**TASK BRIEF**
Within the records below, find each line that holds the string "will", then copy it.
*** Block opens ***
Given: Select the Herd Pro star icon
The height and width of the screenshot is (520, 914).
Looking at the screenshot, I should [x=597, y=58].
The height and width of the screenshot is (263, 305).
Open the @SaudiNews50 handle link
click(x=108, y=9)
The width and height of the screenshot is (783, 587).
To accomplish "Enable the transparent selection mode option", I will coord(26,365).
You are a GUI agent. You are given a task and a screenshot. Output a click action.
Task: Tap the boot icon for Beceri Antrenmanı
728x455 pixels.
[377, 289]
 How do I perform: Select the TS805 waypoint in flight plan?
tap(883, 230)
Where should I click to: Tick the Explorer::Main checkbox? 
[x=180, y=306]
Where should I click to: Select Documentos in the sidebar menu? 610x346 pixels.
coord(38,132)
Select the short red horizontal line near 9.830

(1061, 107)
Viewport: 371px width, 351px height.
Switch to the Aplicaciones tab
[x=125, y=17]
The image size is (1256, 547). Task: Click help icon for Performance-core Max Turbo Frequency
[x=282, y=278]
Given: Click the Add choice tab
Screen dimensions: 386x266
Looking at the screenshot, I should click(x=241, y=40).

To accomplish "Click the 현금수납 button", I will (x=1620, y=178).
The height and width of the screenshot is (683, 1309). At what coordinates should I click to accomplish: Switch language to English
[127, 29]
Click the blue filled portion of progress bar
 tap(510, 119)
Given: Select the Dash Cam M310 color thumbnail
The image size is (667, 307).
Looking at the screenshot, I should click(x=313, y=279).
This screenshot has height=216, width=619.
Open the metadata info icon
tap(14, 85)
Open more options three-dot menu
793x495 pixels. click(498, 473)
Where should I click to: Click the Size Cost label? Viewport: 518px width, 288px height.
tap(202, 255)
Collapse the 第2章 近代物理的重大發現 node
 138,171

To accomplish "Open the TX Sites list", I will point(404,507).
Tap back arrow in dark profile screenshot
*** Block closes ***
**TASK SOLUTION**
To accomplish "Enable the transparent selection mode option", I will coord(26,365).
To accomplish "Click the 현금수납 button", I will (x=1620, y=178).
To accomplish "Open the TX Sites list", I will point(404,507).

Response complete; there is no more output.